Bioinformatics - Organism query

The Organism Query tool is designed to help scrutinise taxonomic classification outputs from the CIDR metagenomics workflow. It uses a local (offline) version of NCBI BLASTn, with the full NCBI nt database to produce a report, similar to that found on the NCBI BLAST website, providing the user with a second opinion on classifications.

Technical information

  • The tool searches the classified reads for an organism indicated by the user. Selecting a subset of 10 (max) reads assigned to that taxa.
  • The reads are extracted from the FASTQ file stored in the workflow results folder and BLASTs them against the prescribed database.
  • The results are parsed in to a HTML report with an interactive plot designed to help the user explore the different metrics of alignment.
  • A full BLAST alignment report is available at the bottom of the HTML report.
  • The report is stored in the reports/{sample_id}/organism_query_XXX folder, with the other PDF reports from the metagenomics run.
  • In the report folder is the BLAST HTML report and the subsetted FASTQ and FASTA reads.

Info

The most thorough analysis is performed using the default nt database. This usually takes ~30 minutes to generate a report.

Known issues

The interactive plot is only available immediately after running the tool, when the original Launcher window is open. Loading the query report after closing will allow you to view the BLAST alignments but not the plot section, which will display an 'Internal Server Error'.

Running queries simultaneously is currently not supported as the interactive plot function can run a single session. If two reports are opened, the incorrect plot may display on the report. This does not effect the full BLAST analysis, only the plot displayed at that time.

alt text

Launching organism query

  1. Load the PDF report from the run you'd like to query a classification from.

  2. Click on the Organism Query launcher icon on the GridION desktop.

  3. Fill out the fields as indicated in the video below.
Parameter Description
SampleID The Lab/Sample ID assigned to the sample when launching the metagenomics workflow.
Workflow hour/interval The timepoint, corresponding to the dataset you'd like query.
Species name The name of the species to be queried eg. Aspergillus fumigatus

  1. Click on the Launch script button to start the query workflow.
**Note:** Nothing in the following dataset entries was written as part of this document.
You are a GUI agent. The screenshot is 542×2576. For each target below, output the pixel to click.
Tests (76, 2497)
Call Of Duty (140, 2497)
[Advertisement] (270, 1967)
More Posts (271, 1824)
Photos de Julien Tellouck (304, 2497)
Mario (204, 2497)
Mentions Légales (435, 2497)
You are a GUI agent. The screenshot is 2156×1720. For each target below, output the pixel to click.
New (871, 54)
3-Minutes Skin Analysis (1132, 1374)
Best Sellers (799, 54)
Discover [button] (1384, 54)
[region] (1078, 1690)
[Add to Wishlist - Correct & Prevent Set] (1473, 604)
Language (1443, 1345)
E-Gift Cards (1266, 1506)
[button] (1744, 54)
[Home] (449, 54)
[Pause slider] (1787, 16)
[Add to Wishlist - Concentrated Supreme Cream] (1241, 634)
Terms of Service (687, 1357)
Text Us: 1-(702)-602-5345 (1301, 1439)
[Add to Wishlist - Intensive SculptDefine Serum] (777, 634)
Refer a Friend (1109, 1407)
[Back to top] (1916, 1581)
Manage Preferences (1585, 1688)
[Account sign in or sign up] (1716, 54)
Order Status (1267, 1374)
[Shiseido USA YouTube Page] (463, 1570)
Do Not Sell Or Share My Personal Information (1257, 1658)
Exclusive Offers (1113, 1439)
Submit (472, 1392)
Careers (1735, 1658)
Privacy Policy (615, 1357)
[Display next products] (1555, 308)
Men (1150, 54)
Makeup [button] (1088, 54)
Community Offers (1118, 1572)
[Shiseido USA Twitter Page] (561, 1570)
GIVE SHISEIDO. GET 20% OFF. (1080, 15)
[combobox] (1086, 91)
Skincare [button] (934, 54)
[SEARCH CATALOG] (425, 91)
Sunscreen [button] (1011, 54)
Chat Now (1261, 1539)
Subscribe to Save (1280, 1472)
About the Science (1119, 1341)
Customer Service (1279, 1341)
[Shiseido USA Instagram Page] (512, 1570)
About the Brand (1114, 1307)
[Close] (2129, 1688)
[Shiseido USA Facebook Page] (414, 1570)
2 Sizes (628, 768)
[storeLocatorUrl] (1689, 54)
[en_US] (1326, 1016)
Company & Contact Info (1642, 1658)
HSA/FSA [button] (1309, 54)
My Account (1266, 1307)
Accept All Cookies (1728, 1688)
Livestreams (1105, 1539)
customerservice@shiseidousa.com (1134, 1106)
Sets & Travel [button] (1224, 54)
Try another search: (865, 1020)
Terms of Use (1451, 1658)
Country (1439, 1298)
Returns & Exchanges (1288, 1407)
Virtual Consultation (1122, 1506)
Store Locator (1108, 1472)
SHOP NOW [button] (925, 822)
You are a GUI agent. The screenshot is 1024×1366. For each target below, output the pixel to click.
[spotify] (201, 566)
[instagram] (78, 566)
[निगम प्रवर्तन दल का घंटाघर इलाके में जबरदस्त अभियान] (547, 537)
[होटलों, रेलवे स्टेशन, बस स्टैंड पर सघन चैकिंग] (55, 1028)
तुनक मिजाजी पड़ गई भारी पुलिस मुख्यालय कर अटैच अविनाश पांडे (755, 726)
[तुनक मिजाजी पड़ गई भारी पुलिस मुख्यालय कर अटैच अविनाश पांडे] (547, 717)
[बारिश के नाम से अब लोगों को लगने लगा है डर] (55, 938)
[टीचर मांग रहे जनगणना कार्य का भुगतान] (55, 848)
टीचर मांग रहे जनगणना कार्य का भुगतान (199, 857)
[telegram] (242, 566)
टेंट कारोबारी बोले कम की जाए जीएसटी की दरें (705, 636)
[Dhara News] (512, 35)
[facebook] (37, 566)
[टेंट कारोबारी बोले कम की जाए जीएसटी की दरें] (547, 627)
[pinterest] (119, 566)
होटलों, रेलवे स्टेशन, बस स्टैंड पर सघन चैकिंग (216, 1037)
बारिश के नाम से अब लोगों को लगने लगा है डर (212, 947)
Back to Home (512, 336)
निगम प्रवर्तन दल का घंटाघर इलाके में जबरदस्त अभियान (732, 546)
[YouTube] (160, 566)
A Firefox browser window will appear after the workflow has finished. You can reopen the report from `reports/{sample_id}/organism_query_XXX on the metagenomics SSD.

Interpreting results

Interpreting the results can be subjective. The interactive plot has been designed to help guide decision making. Using a combination of the alignment length (relative to the read length), the identity score and the e-score can be an informative approach.

  • Query Coverage: Percent of the query sequence length that is included in alignments against the sequence match.
  • E-value: Indicates the number of hits or alignments that are expected to be seen by random chance with the same score or better. The lower the E-value, the more significant the alignment (the closer to 0, the better). E-value is the default metric used to sort the Descriptions table. Click here for a discussion of E-value thresholds.
  • Percent Identity: Percent of nucleotides or amino acids that are identical between the aligned query and database sequences. A query sequence can share low percent identity with a sequence and still be a significant hit. It is essential to take the E-value into account and look for similarity between conserved regions (this will be more evident at the amino acid level).

Interactive plot

In a situation where there is either no confident match or no convergence across the read subset on an organism, or a alignments indicating a number of similar, closely related organisms, the plot appears disordered in a single cluster. alt text

Situations where a convergent set of alignments are indicated results in a plot with two clusters, usually with one clear homogenous taxa. In this case, the Tobacco Mosaic virus.

alt text

BLAST alignments

Scrolling to the bottom of the report is a conventional BLAST alignment. We recommend looking at each read, the Length (query readlength), the Score and Identities values.

  • If only a small alignment (80 bp) has been made from a long 2000 bp read, this is not likely to be a robust estimation.
  • Check the alignment visualisation for long repeats, regions of low complexity etc. These regions often confound BLAST and taxonomic classification tools.